─── 文書の一節 ───
以前、不動産コンサルタントの長嶋修さんという方の記事について取り上げました。

変動金利に関するダメ記事 2

一向に進歩がなく、変動金利に関してまたもや不適切と思われる記述がありましたので取り上げます。

日本でも進行 住宅ローンの「マイナス金利」

どこかといえばまずは以下の一文です。

例えば金利が2%上がったらどうなるだろうか?

この手の記事で致命的なのは「2%なったらどうなるかで終わらせてしまい、「2%になるということはどういうことか?その可能性は?」ということが欠落している点です。

何度でも繰り返します。

・変動金利は日銀の金融政策(無担保コールレート・オーバーナイト物の誘導値)に影響を受けます
・無担保コールレート・オーバーナイト物の誘導値のゼロ金利政策後の推移は
 0%→0.25%→0.5%→0.3%→0.1%→0.1%~0%
 となっていて、短期間で2%もの変動をさせたことはありません
・日銀は現在大規模金融緩和中
・日銀が金融政策を実施する際は、「物価の安定を図ることを通じて、国民経済の健全な発展に資することをもってその理念とする」と日銀法で規定されている

この前提条件において、「金利が2%上がる」ということの妥当性はどの程度あるのでしょうか。こういった記事を読めば消費者の皆さんが不安になるのも当然ですが、大切な情報が記載されていない欠陥記事ですので、真に受ける必要はありません。

上記一文はあくまで「例え話」に過ぎず(例え話にしても盛りすぎ)、妥当性という面では一切担保されていません。確かに未来は不確定ですから、なにが起こるかわからないということは同意します。しかし、一方で今2%もの利上げを日銀が行う理由は世界中どこを探しても見当たりません。長嶋さんが自分の論調を受け入れて欲しければ、「その2%上昇する根拠」を明示しなければいけないのです(できる訳がないのですが)。

そもそも、金利が上昇し始めたからといって、容易に固定金利へと借り換えができるとも限らない。住宅ローン金利はまず、長期金利に連動する固定金利が上昇し、後になって短期金利に連動する変動金利が上昇する。変動金利が上昇し始めたタイミングではすでに固定金利が相当程度上がっているものとみるべきだろう。

これも何度も指摘してきましたが、そのときには「残高」は減っています。この「残高の減少」という観点も欠落しています。なにより、上記のようなことは散々いわれてきましたが、その長期金利はこの10年でどうなったかは以下のグラフで一目瞭然です。


ずっと下がりっぱなしです。「変動金利よりも固定金利の方が先に上昇する」というのはセオリーで同意します。しかし、その論調通りに考えれば、その固定金利が下がってきたのですから、変動金利は上がりにくいと考える方が妥当ではないでしょうか。
─── 提供資料 ───
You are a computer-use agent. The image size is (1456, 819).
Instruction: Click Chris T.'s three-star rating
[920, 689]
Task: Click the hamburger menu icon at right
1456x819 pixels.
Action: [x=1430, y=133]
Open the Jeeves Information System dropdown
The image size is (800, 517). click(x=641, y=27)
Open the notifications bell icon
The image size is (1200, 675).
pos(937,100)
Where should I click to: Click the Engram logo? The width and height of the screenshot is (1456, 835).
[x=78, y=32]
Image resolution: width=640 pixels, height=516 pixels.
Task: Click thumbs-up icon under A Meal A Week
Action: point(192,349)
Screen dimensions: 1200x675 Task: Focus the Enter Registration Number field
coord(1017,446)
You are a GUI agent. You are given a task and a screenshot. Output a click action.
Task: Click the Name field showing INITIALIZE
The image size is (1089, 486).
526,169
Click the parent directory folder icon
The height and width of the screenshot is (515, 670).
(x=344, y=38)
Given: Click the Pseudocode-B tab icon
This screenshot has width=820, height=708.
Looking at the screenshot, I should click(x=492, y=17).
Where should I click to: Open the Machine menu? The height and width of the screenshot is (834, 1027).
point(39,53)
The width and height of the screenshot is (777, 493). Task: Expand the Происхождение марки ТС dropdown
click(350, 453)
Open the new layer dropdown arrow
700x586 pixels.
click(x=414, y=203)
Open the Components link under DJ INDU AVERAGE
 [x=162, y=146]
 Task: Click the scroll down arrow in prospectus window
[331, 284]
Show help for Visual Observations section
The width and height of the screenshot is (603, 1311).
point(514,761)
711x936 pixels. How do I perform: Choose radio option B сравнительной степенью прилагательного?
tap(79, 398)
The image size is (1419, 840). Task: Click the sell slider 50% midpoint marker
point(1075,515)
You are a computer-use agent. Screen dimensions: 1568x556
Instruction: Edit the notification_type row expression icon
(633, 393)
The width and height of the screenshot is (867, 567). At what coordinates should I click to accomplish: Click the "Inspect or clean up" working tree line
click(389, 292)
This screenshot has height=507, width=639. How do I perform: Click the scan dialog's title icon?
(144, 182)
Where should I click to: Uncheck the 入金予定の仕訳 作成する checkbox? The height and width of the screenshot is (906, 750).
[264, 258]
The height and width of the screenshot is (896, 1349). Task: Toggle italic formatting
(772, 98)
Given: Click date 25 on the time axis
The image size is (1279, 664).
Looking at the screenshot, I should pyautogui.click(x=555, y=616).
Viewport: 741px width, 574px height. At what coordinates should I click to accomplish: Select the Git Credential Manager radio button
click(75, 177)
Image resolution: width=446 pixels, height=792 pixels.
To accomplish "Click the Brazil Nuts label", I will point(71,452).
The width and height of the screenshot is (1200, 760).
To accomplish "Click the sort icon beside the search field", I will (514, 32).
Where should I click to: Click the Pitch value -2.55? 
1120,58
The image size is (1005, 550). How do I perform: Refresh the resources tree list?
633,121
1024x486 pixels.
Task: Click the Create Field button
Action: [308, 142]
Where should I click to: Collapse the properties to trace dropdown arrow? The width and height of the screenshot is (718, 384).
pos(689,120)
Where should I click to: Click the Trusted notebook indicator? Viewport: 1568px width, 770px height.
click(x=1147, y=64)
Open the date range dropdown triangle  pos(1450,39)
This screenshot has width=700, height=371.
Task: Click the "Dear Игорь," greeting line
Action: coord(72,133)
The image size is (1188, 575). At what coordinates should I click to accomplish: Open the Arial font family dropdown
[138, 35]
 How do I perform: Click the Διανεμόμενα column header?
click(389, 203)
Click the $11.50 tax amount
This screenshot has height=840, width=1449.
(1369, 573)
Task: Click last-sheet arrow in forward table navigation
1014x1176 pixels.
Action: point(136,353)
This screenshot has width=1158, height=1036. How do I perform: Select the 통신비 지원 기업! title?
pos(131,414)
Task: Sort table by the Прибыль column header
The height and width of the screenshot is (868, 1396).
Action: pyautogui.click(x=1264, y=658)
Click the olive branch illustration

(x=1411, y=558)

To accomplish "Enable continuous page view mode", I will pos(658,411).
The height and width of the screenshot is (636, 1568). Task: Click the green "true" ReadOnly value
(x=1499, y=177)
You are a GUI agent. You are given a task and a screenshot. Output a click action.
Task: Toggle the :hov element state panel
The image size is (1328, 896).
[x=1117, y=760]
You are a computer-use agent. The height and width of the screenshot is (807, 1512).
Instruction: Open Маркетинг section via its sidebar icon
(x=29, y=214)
───
[練習問題]
a – 行の資料のうち、「Task: Sort table by the Прибыль column header」を含む行から「I will pos(658,411).」を含む行までを、両端の行も含めて番号付きリストに変換しなさい。空行は除くこと。
b – 変動金利についての文章を、最後の文のあとから書き継ぎなさい。
変動金利についての文章と行の資料は、互いに独立したものである。

[解答]
a –
1. Task: Sort table by the Прибыль column header
2. The height and width of the screenshot is (868, 1396).
3. Action: pyautogui.click(x=1264, y=658)
4. Click the olive branch illustration
5. (x=1411, y=558)
6. To accomplish "Enable continuous page view mode", I will pos(658,411).

b –
こういった考察を彼(彼女)らはしません。なぜならば、自分達の間違いを公にしたくない、自分の保身を優先しているからです(もしくはただの不勉強)。一方で、過去上記の言説を信じて固定に変更した方達は被害者です。しかし、この論調をはってきた人達は一切その責任は負いません。つまり、無責任だということです。

変動金利に関しては、こんな戯言よりも伝えなければいけないことはいくらでもあります。特に今の時期は大変重要です。3月17日に日銀金融政策決定会合か開かれました。結果は「現状維持」です。そうすると、変動金利で借り入れ中の方の次回金利見直しは4月1日ですが、そこでも「現状維持」という公算が高く、その金利は今年の7月から12月の返済で使います。つまり、「2015年中の金利変更の可能性は低い」ということです。私は以前から同じようなことをいってきました。

変動金利の推移
変動金利の動向

確かに「未払い利息」も大切ですが、そんなことばかり繰り返していないでこういった情報をなぜ今伝えないのか不思議でなりません。日銀の金融政策決定会合が終わった日にツイッターで「変動金利」で検索しても、普段「金利の選び方は?」みたいなことをいっている人達は常に無反応です。もうちょっと真面目に仕事をしたらいかがでしょうか。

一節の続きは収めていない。